* begin *

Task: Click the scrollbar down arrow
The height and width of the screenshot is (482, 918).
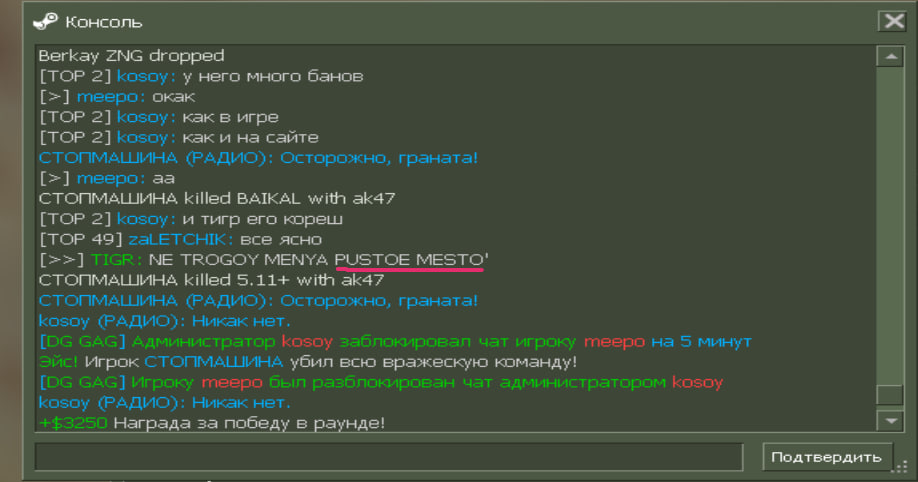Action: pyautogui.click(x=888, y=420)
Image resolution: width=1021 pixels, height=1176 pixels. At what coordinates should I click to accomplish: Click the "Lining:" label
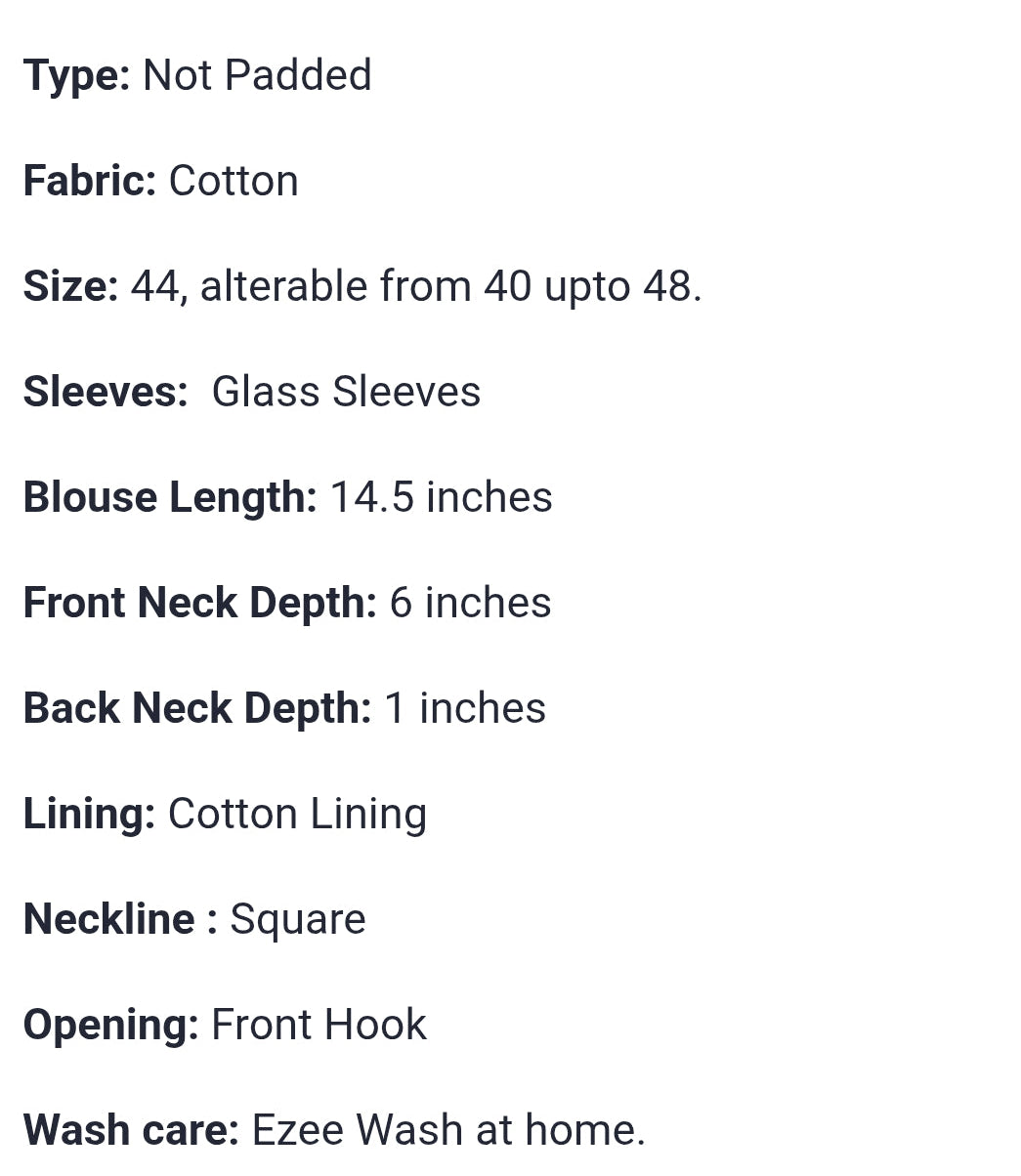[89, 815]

* end *
* begin *

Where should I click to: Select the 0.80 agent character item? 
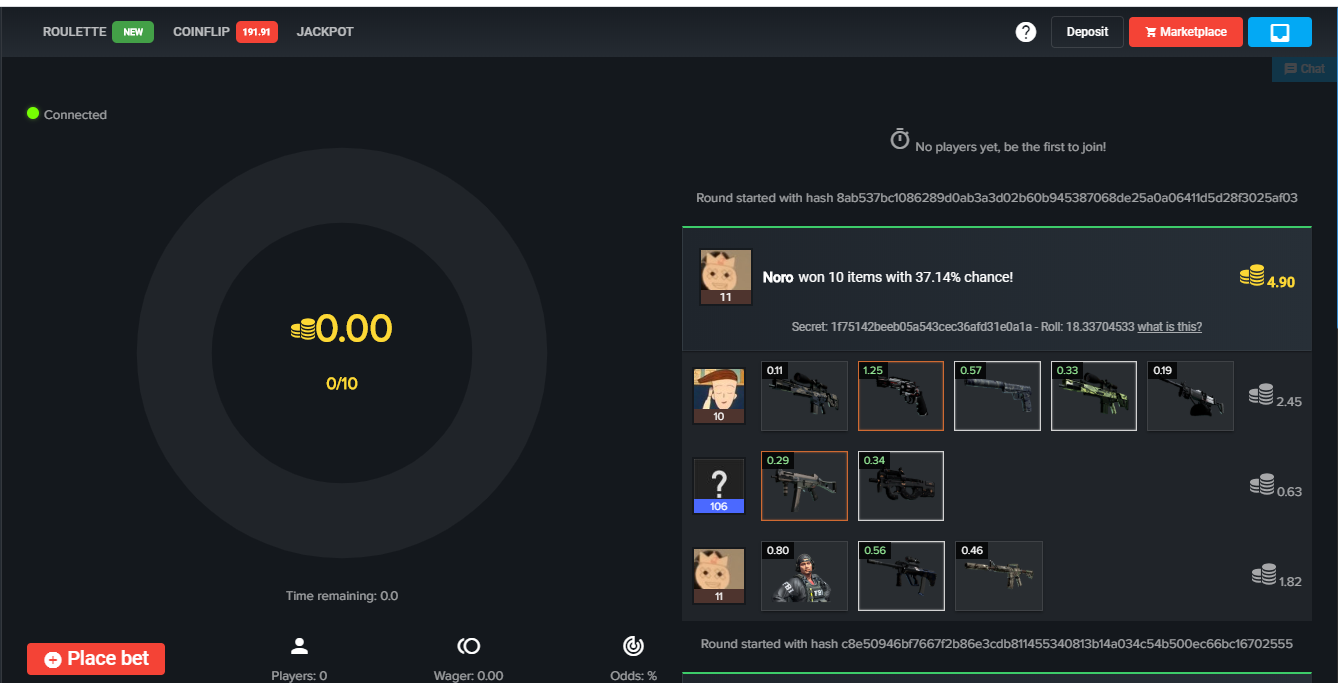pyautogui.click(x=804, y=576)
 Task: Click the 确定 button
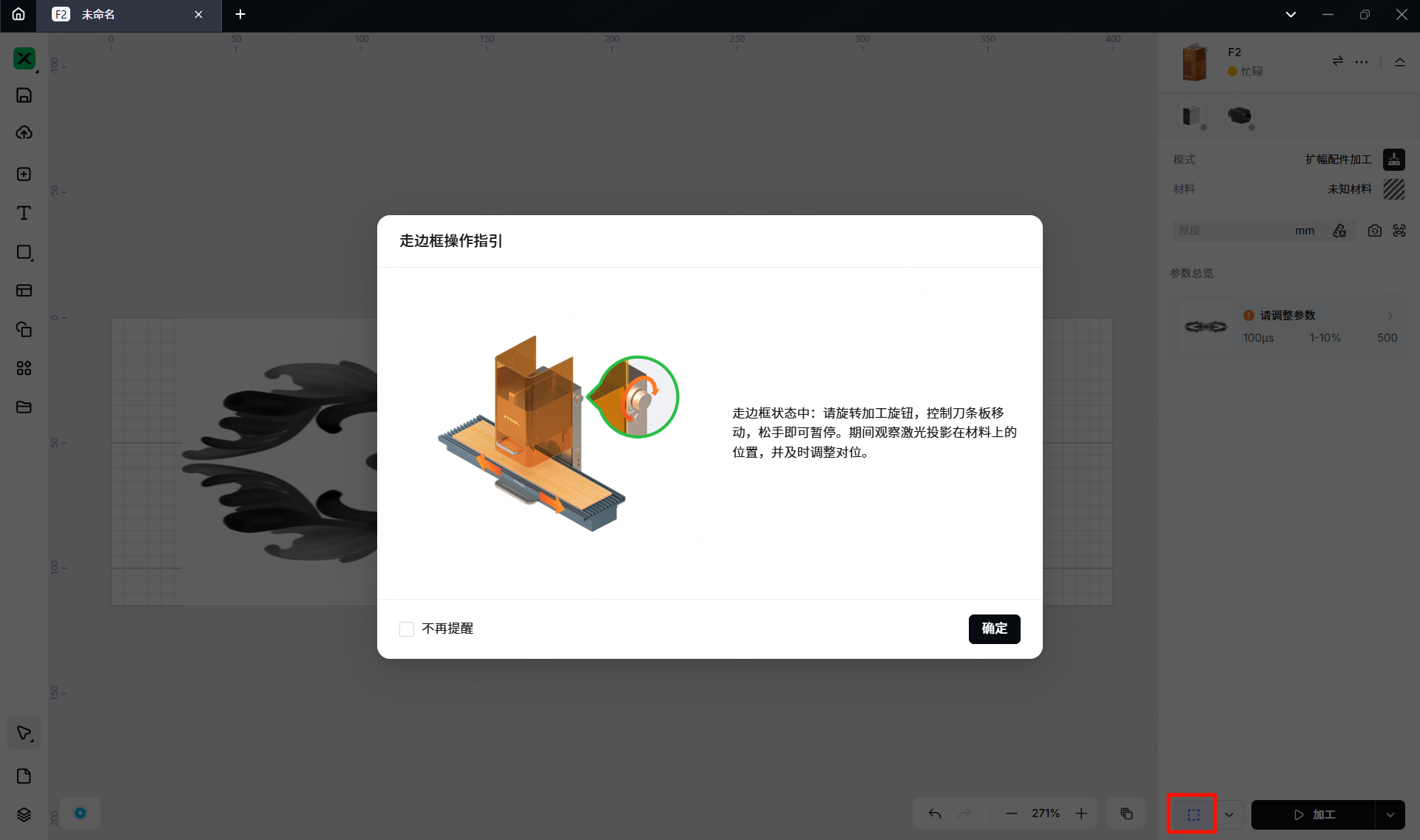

* end *
* begin *

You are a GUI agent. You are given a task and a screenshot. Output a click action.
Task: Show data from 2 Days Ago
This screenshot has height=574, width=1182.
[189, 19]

* end *

§ **What you are asked to do**
Report every line of the items above that contains the word "width".

§ **The reply**
The height and width of the screenshot is (482, 918).
Image resolution: width=1021 pixels, height=1176 pixels. At what coordinates should I click to accomplish: Click the "Lining:" label
This screenshot has height=574, width=1182.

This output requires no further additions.